MATERIAL SHOWN -
*** Block opens ***

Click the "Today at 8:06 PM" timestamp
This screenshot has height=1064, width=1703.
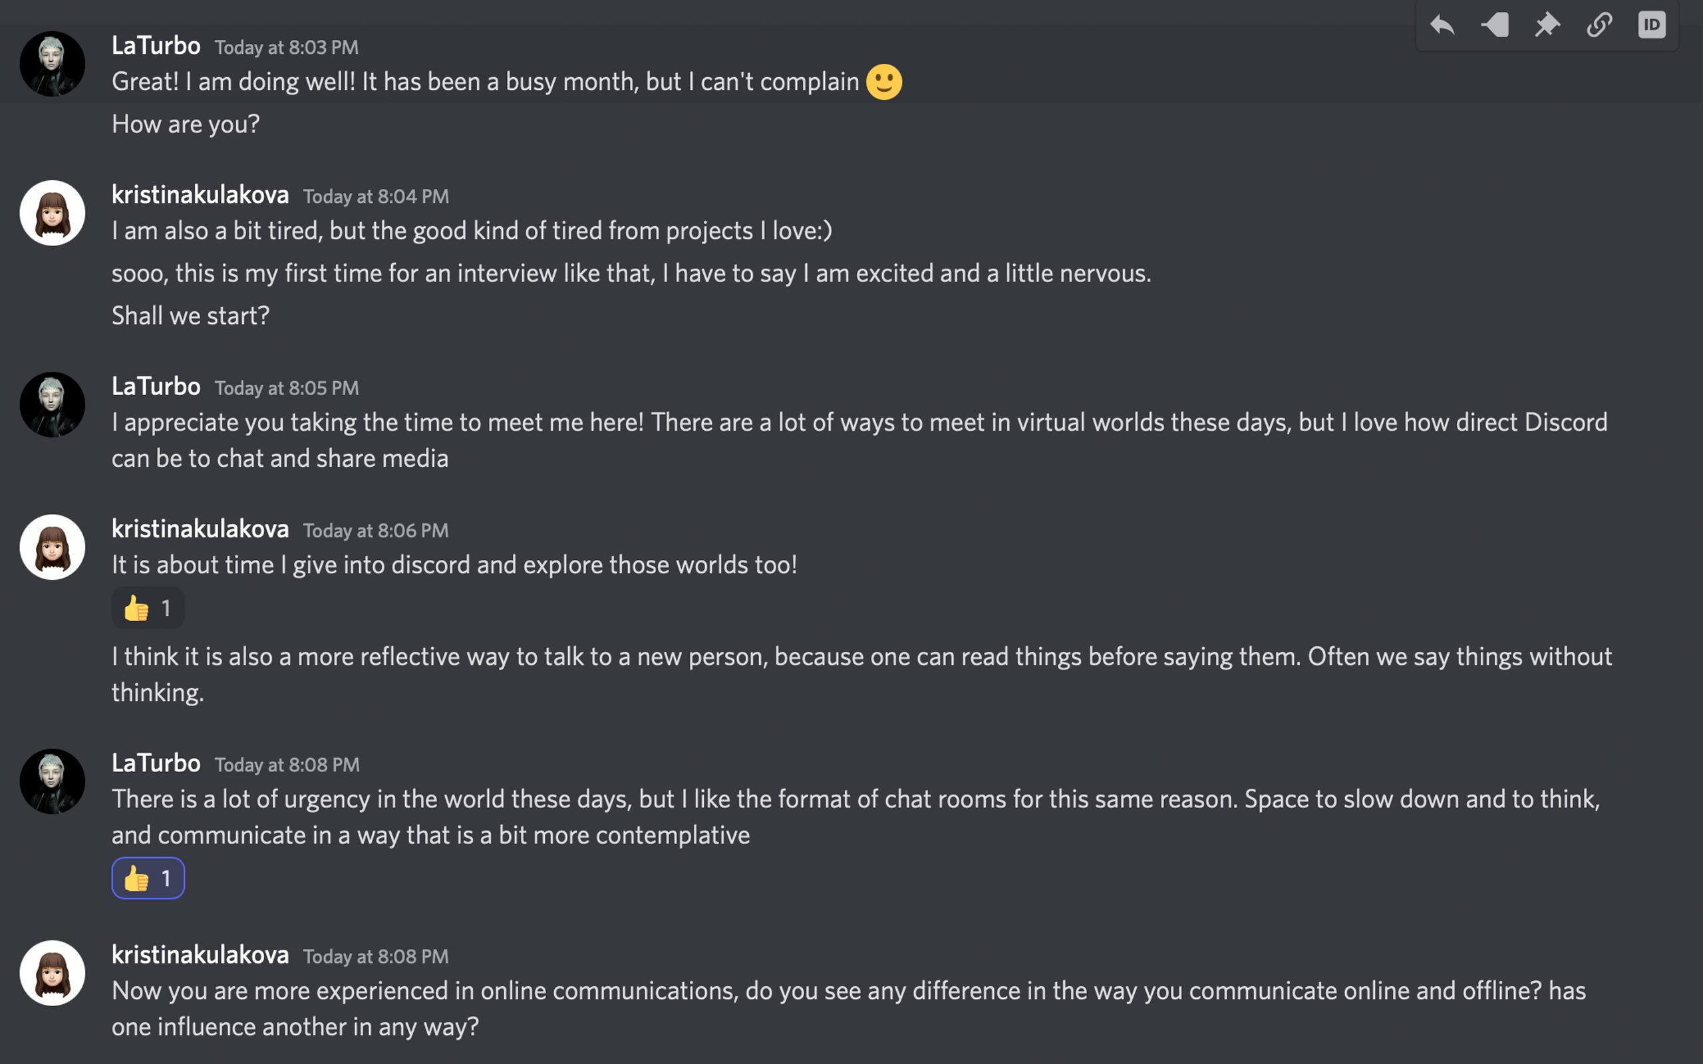(376, 531)
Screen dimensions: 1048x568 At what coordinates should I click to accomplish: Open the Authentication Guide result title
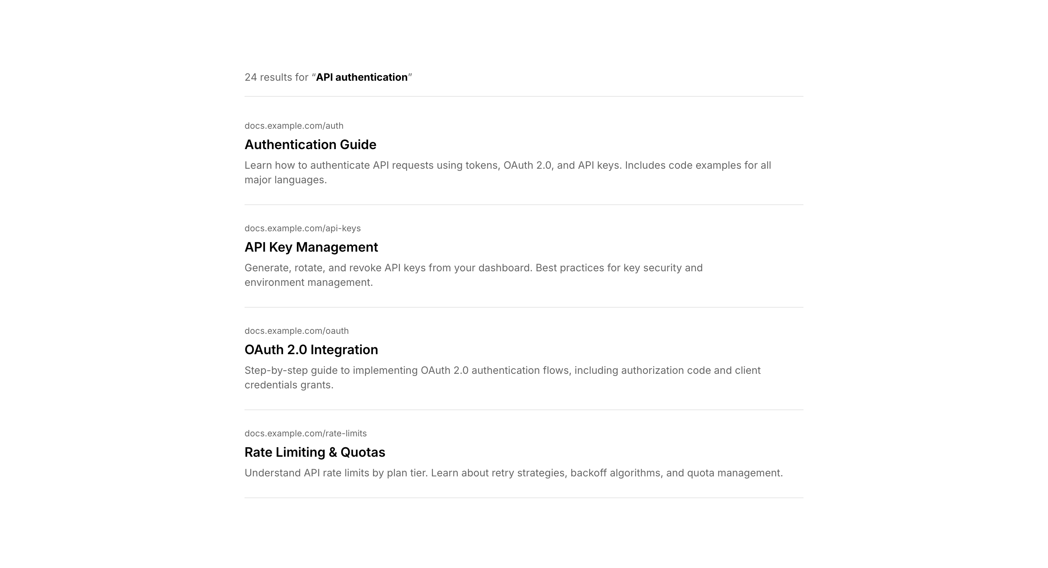click(310, 144)
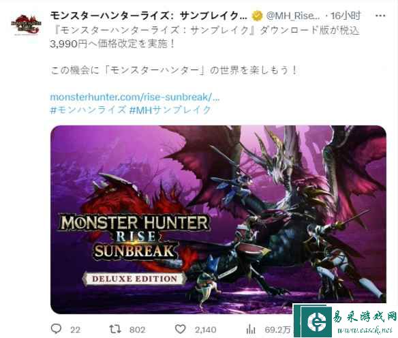
Task: Click the 22 replies count
Action: (x=76, y=330)
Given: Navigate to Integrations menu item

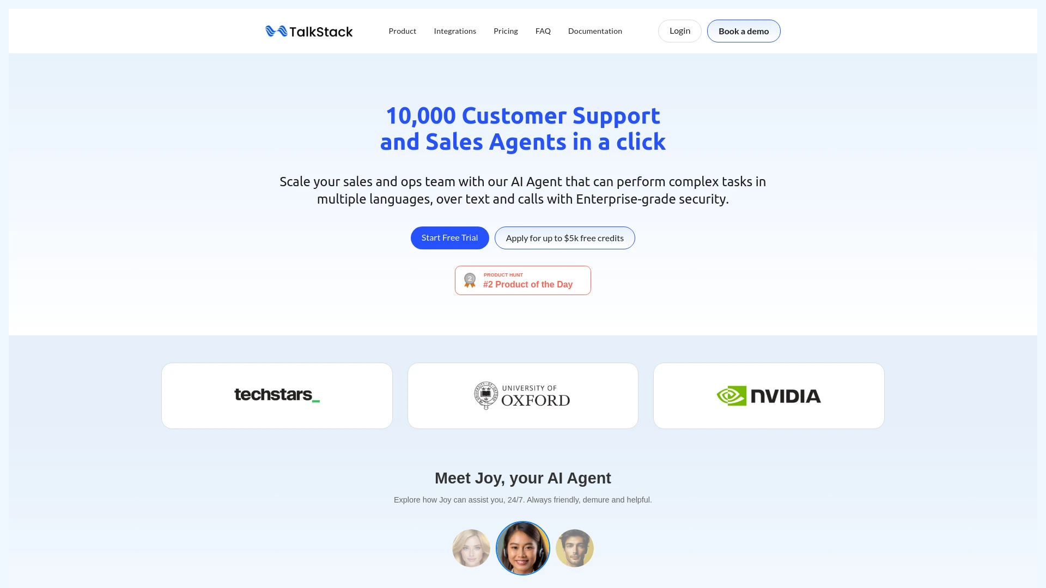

*** Block closes ***

ASSIGNMENT - Give the data above again in full and unchanged, skipping the pictures.

TASK SOLUTION -
Click the "Today at 8:06 PM" timestamp
This screenshot has height=1064, width=1703.
(376, 531)
Screen dimensions: 1048x568 At what coordinates should I click to accomplish: Open the Authentication Guide result title
click(310, 144)
Task: Click the 22 replies count
Action: (x=76, y=330)
Given: Navigate to Integrations menu item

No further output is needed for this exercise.